--- start of Provided information ---

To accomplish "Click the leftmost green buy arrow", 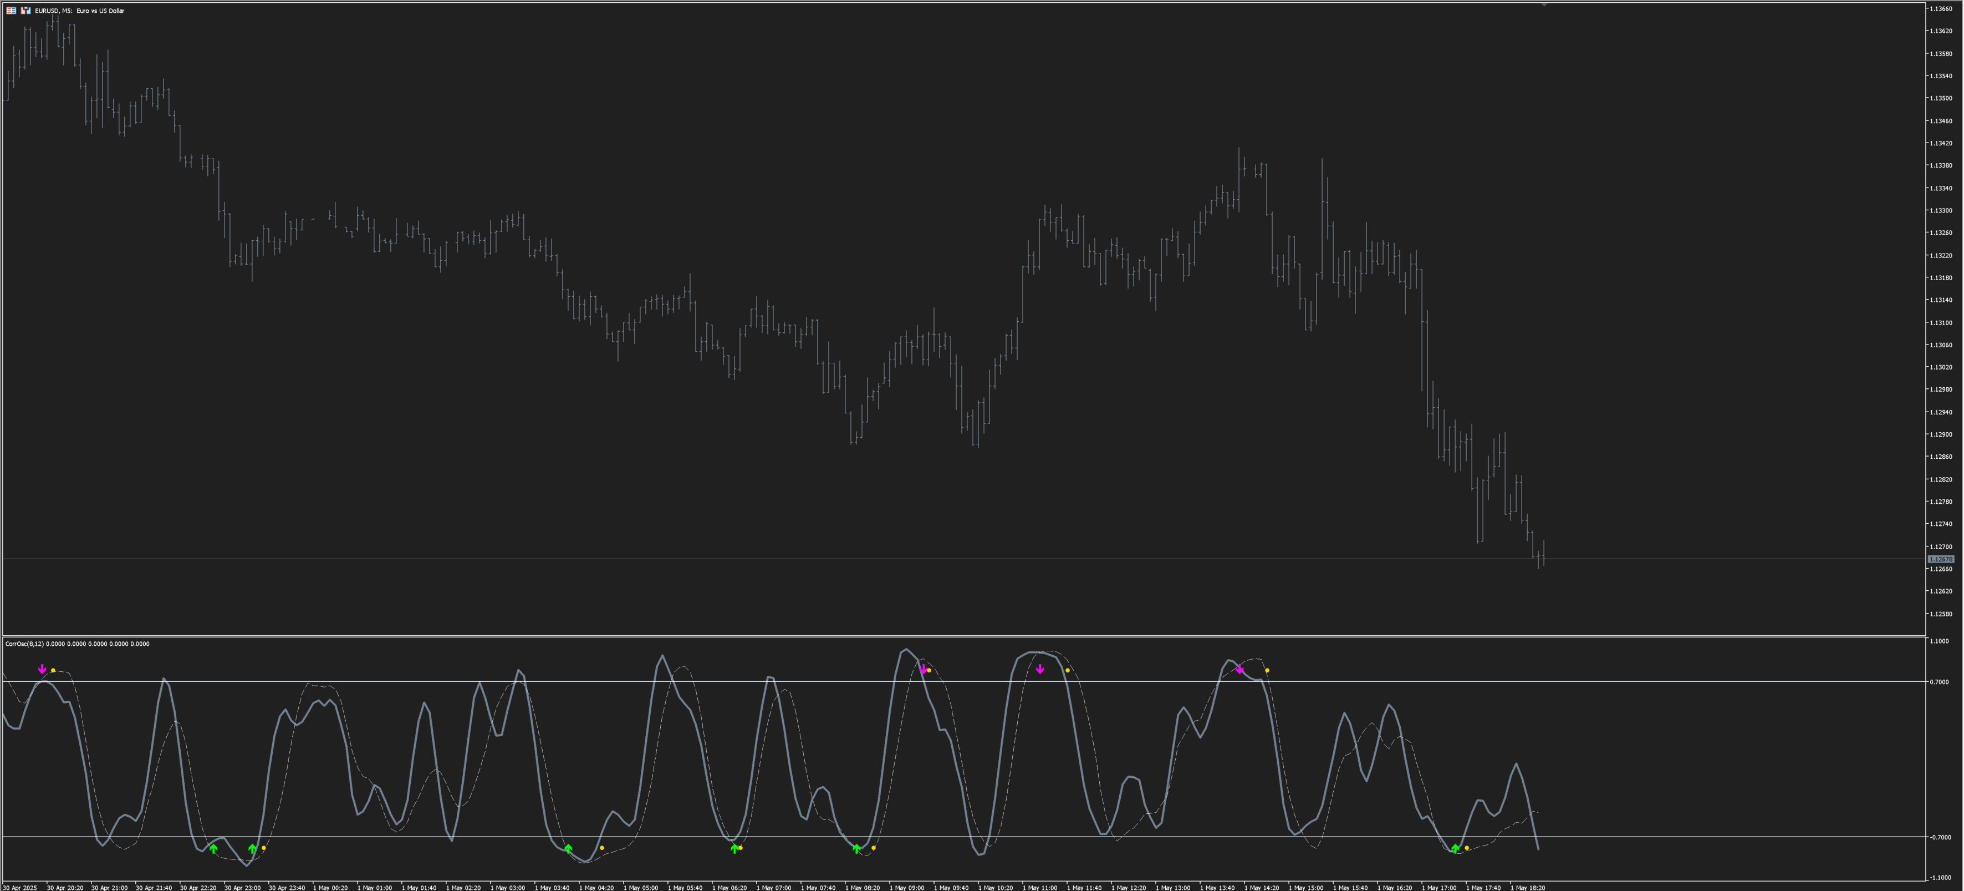I will point(213,848).
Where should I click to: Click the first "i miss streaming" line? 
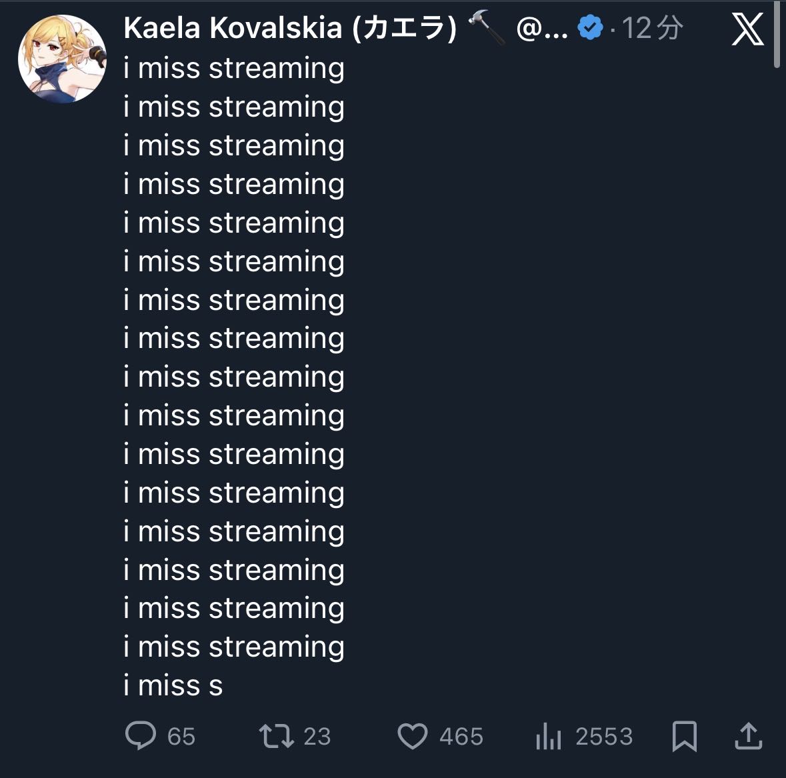234,69
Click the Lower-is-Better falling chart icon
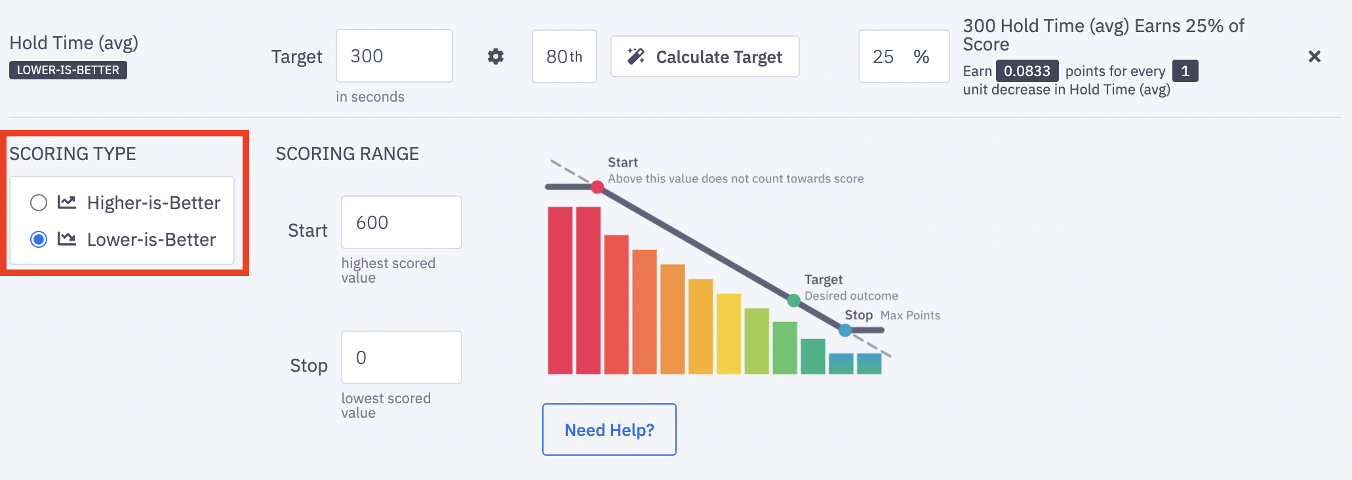Screen dimensions: 1352x480 click(67, 239)
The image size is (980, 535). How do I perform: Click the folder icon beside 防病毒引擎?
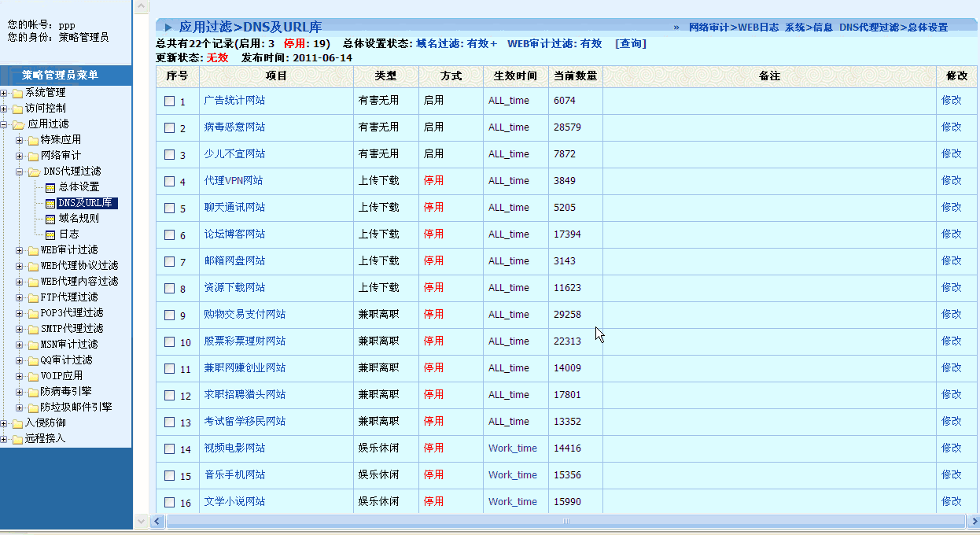tap(33, 392)
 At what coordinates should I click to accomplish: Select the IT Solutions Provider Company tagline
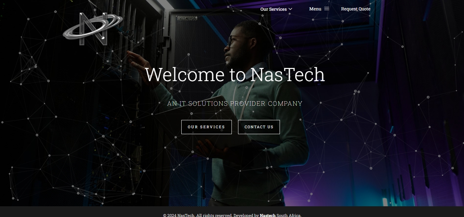235,103
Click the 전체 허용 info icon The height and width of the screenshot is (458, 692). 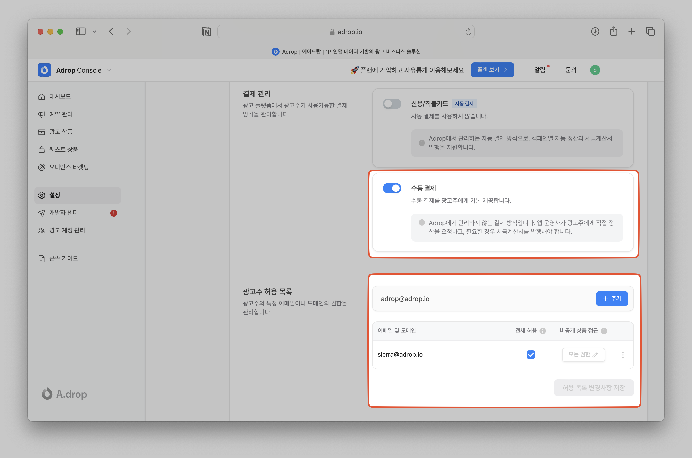(x=543, y=331)
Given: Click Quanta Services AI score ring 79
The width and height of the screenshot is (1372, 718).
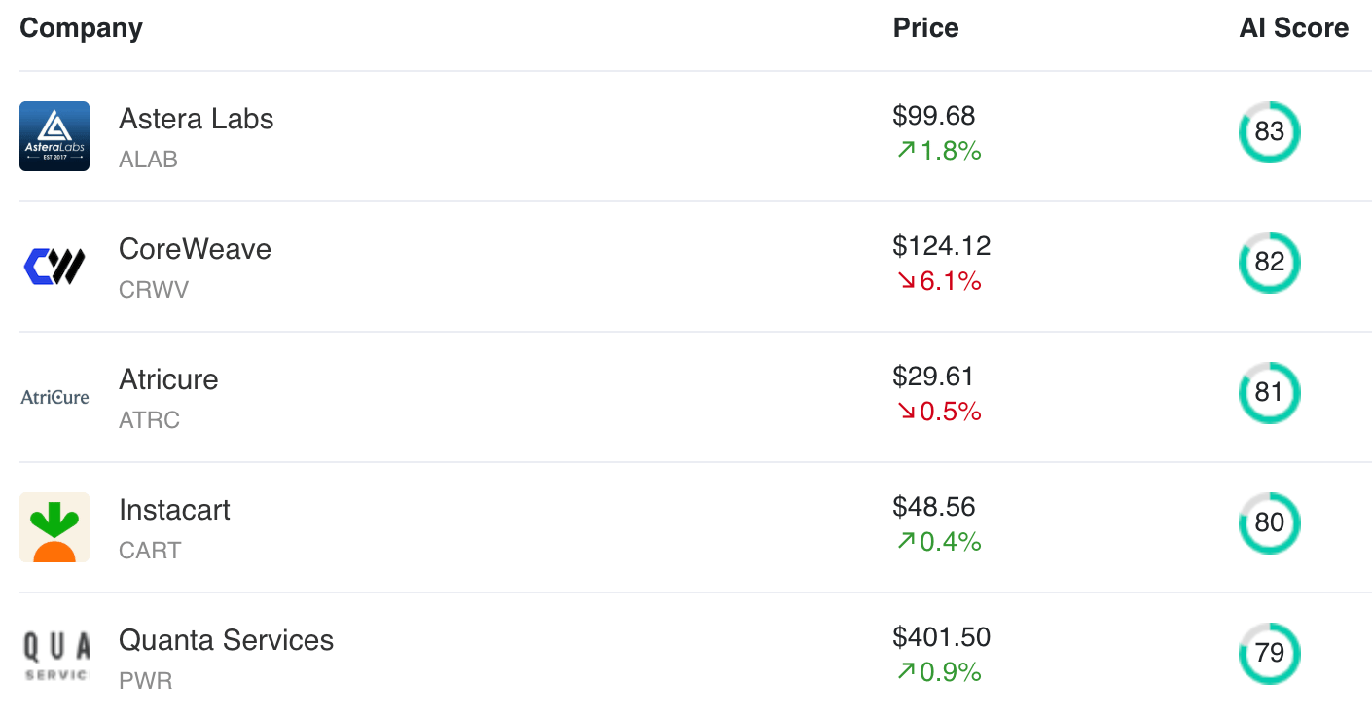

--- end of Provided information ---

◆ Set problem:
Repeat word for word the material from the line containing "Given: Click Quanta Services AI score ring 79" through the end, leaving the picture out of your answer.

◆ Answer for this exercise:
Given: Click Quanta Services AI score ring 79
The width and height of the screenshot is (1372, 718).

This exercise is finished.